* [Task instructions]
Below are records. Transcribe exactly the lines from the one that contains "Given: Collapse Layer" through the last line, leaving any pictures out.

Stored items
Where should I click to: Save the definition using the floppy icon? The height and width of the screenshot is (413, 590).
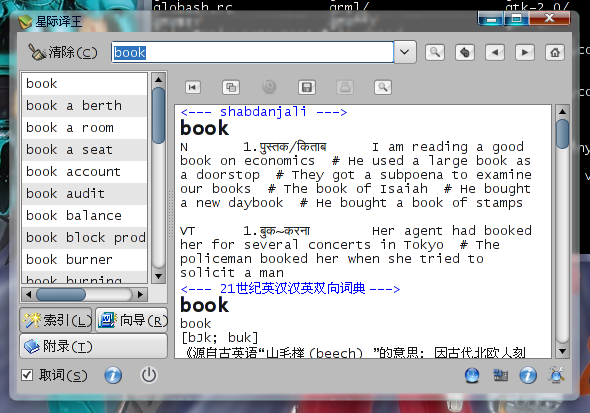(307, 87)
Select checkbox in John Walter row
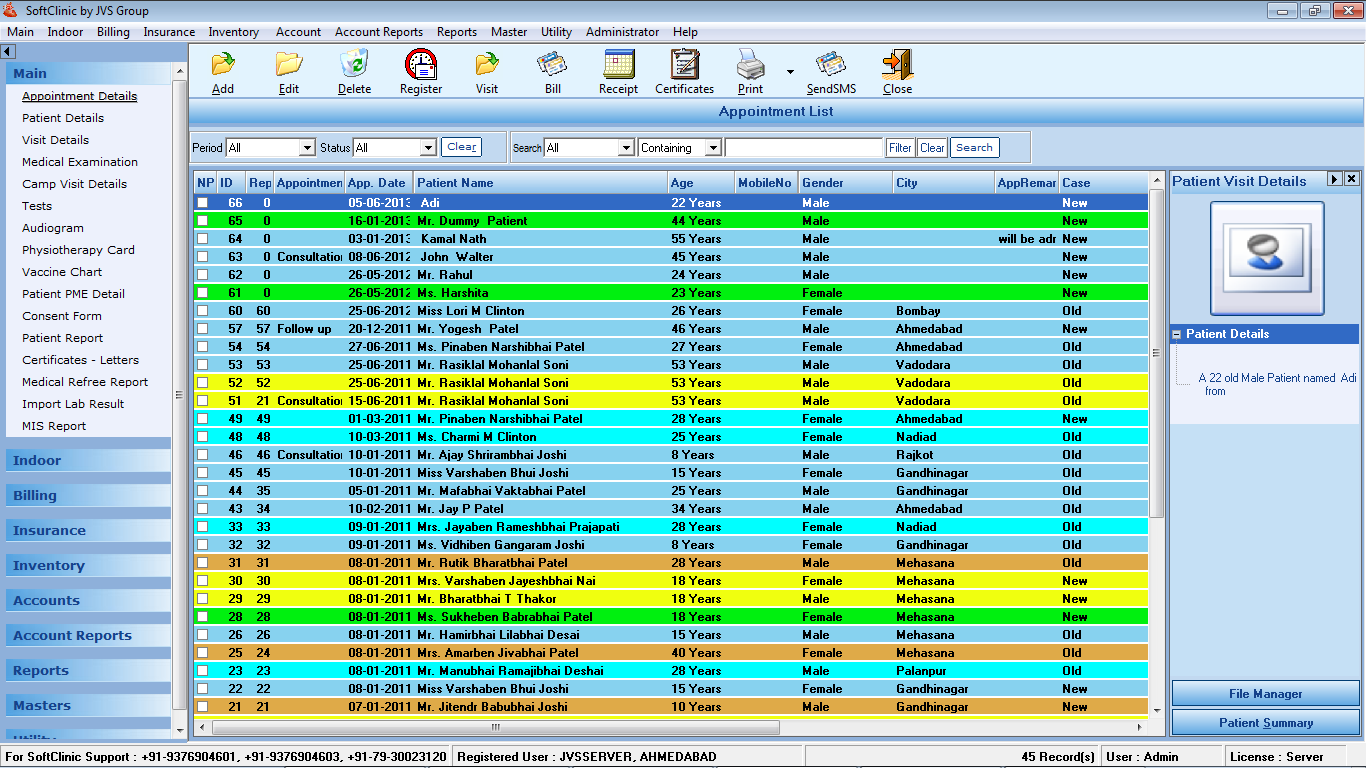Viewport: 1366px width, 768px height. 203,257
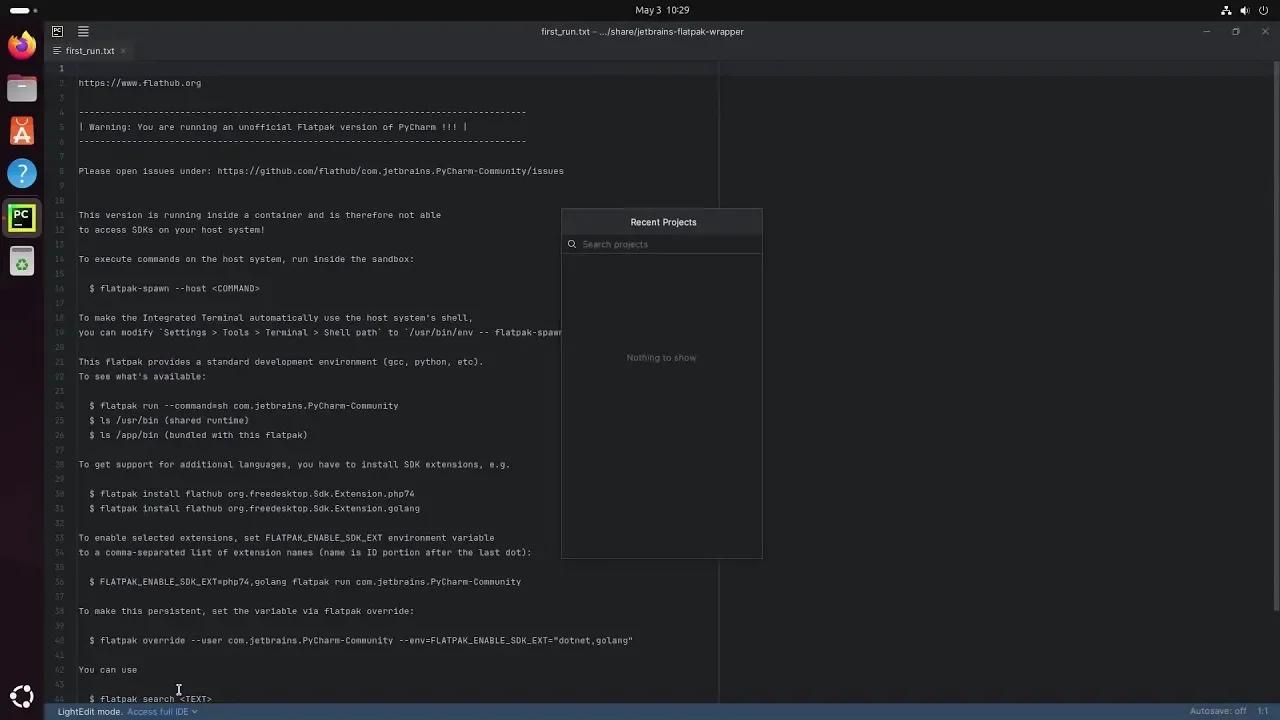Expand the chevron next to Access full IDE
Image resolution: width=1280 pixels, height=720 pixels.
[x=193, y=711]
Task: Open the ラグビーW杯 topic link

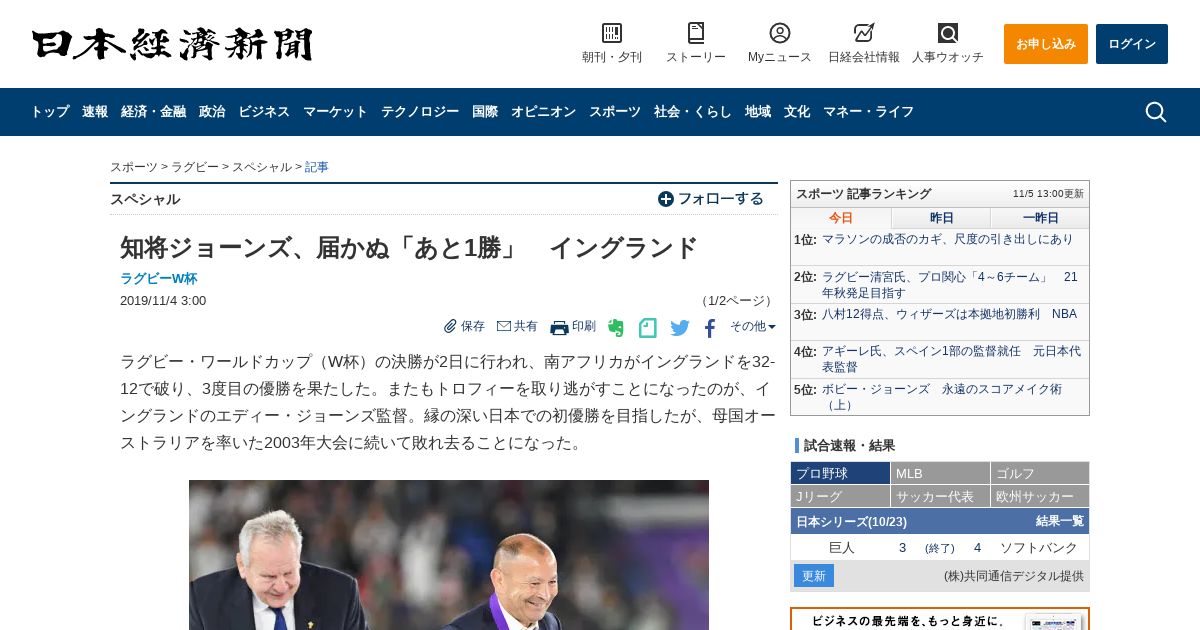Action: [x=158, y=279]
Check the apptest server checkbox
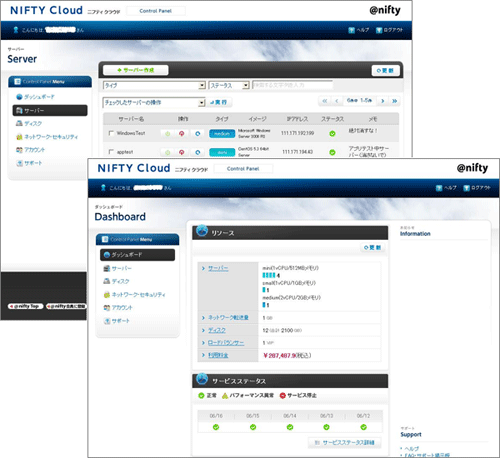Viewport: 500px width, 458px height. (x=111, y=152)
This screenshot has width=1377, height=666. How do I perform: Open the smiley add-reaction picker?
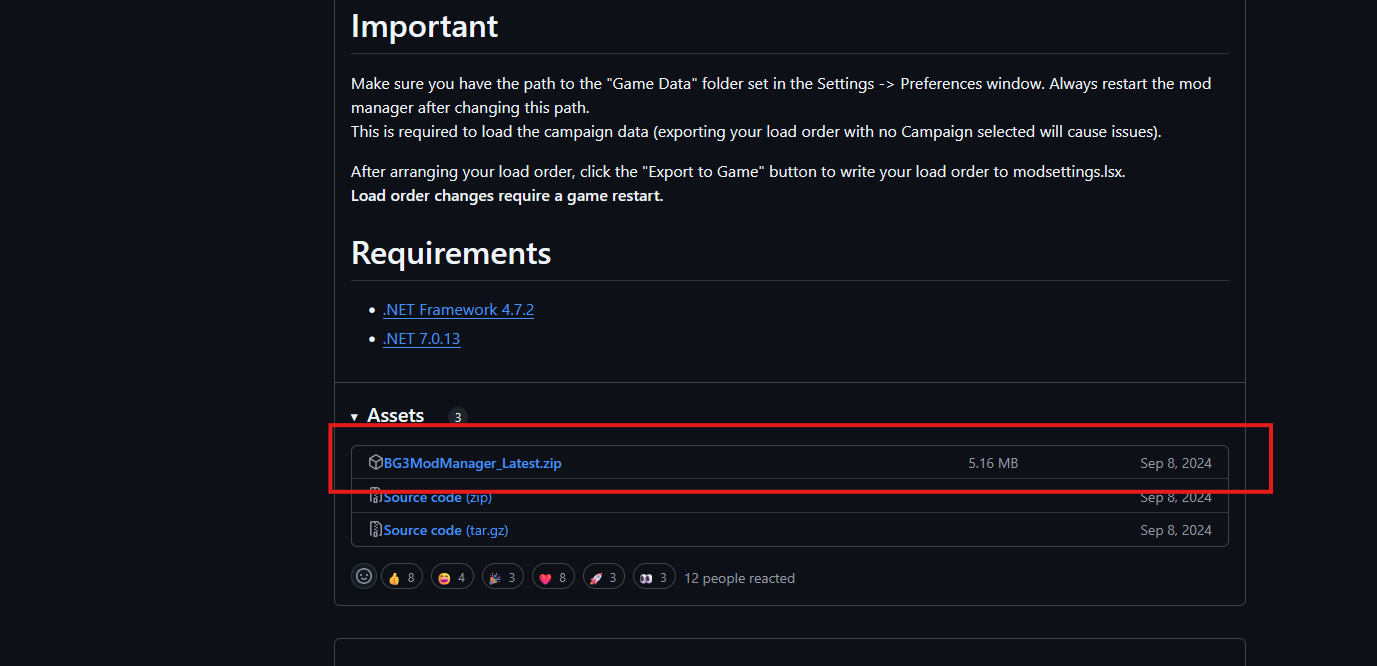[364, 577]
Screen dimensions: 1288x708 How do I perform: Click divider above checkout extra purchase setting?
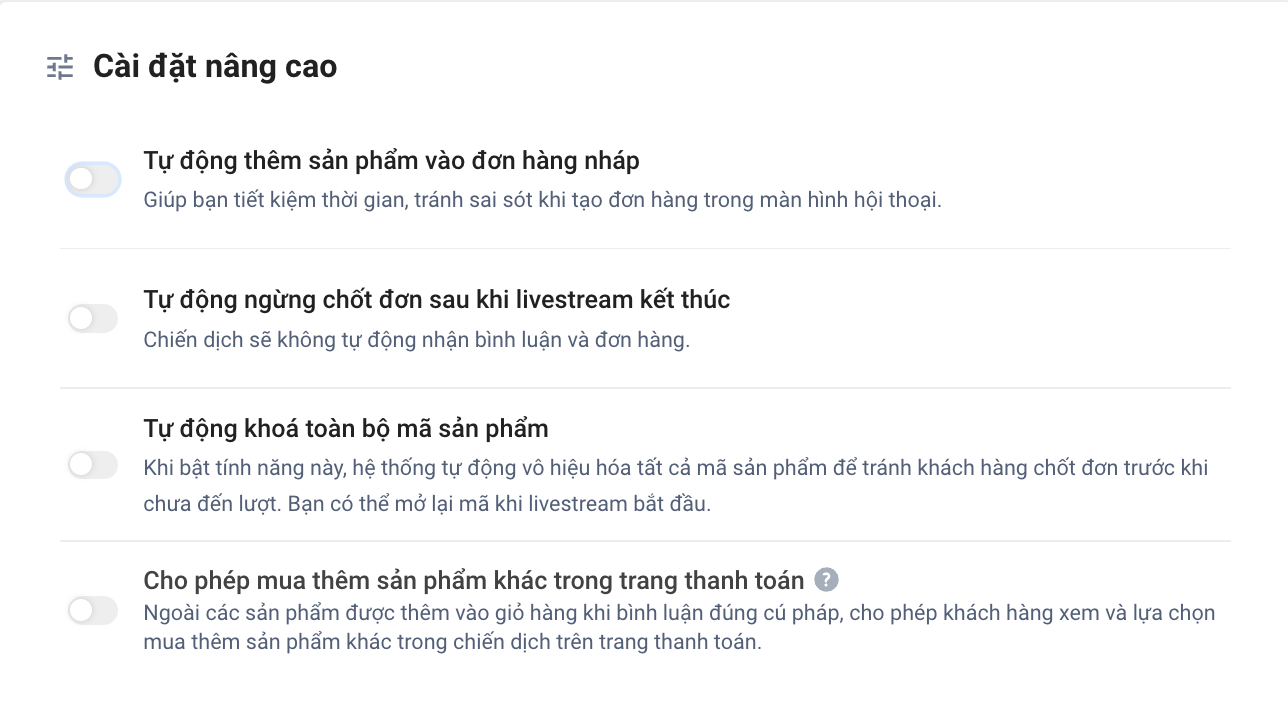pos(645,541)
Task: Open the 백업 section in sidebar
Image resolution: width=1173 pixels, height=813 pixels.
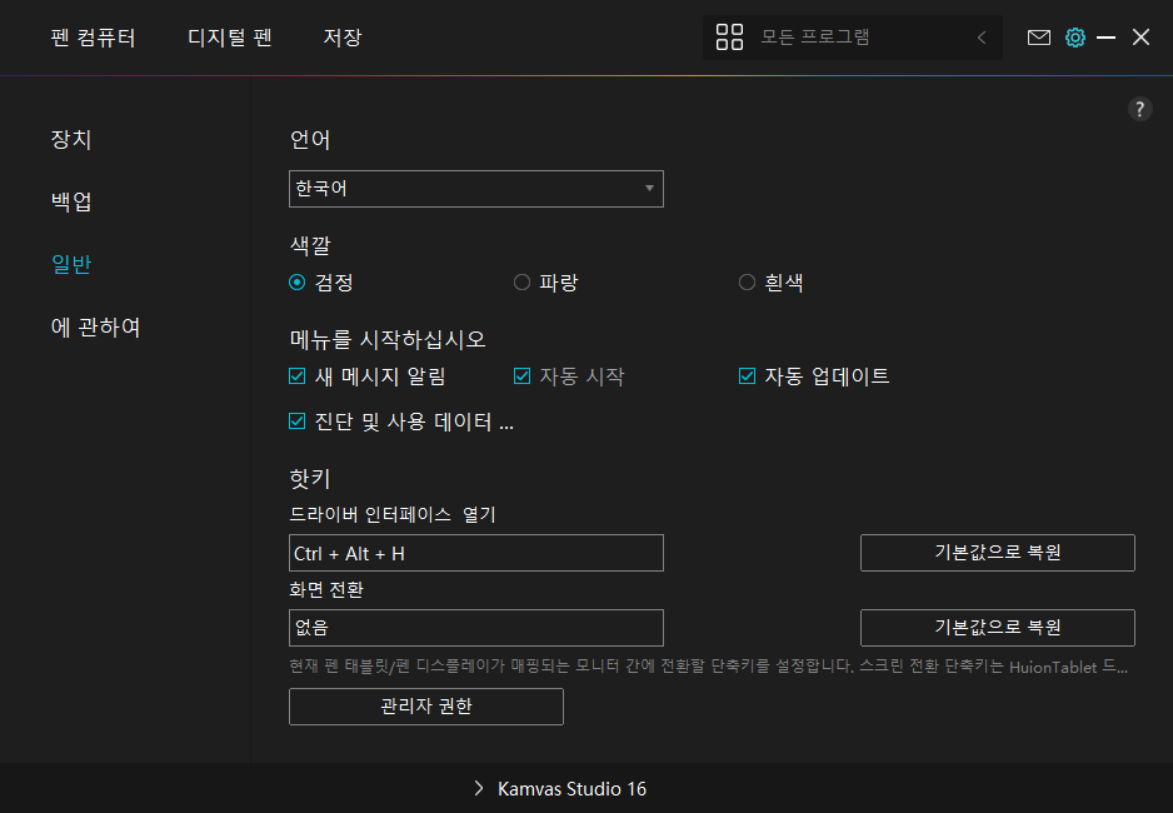Action: [71, 201]
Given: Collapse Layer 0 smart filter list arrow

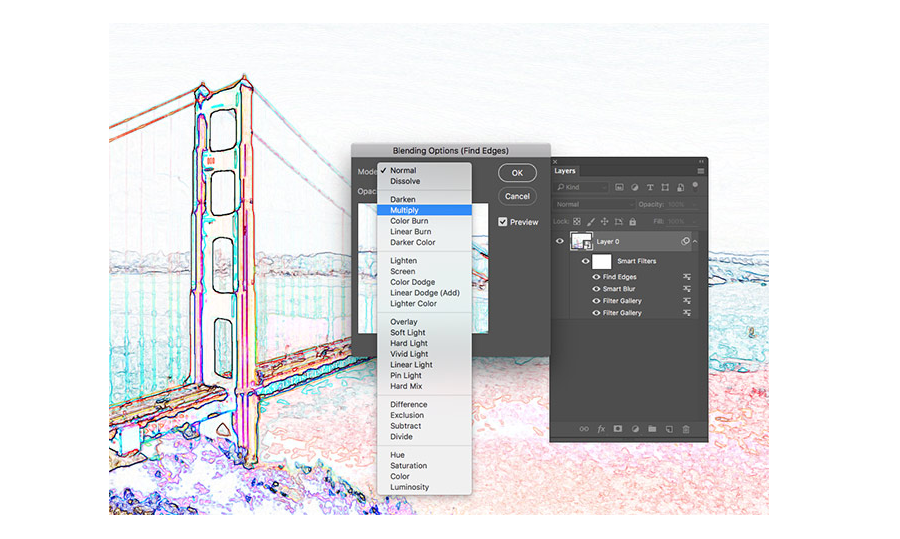Looking at the screenshot, I should tap(695, 242).
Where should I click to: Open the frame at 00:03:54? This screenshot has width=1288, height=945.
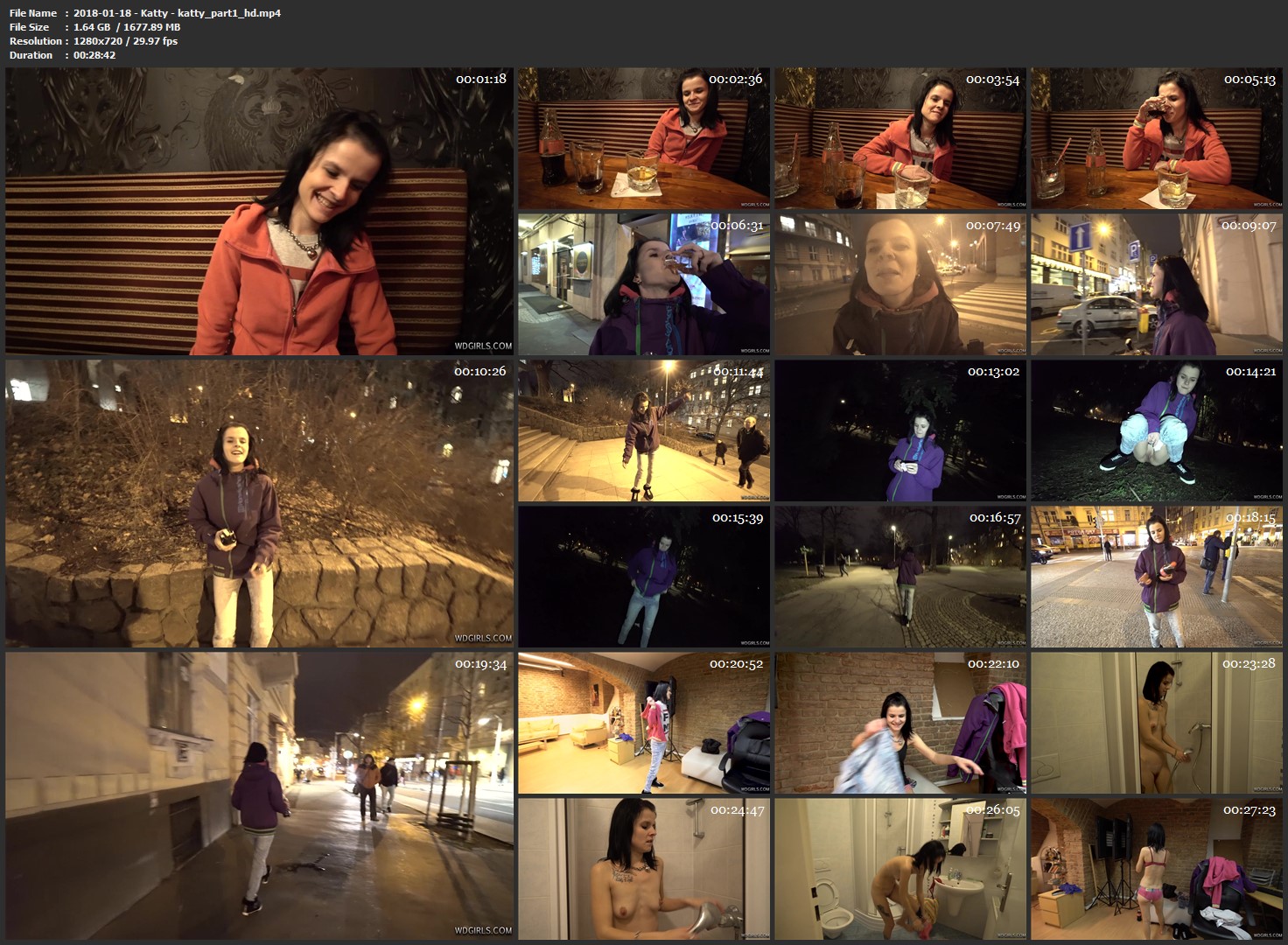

* [Written response]
Given: Collapse Layer 0 smart filter list arrow

Looking at the screenshot, I should tap(695, 242).
Where should I click to: Open the frame at 00:03:54? This screenshot has width=1288, height=945.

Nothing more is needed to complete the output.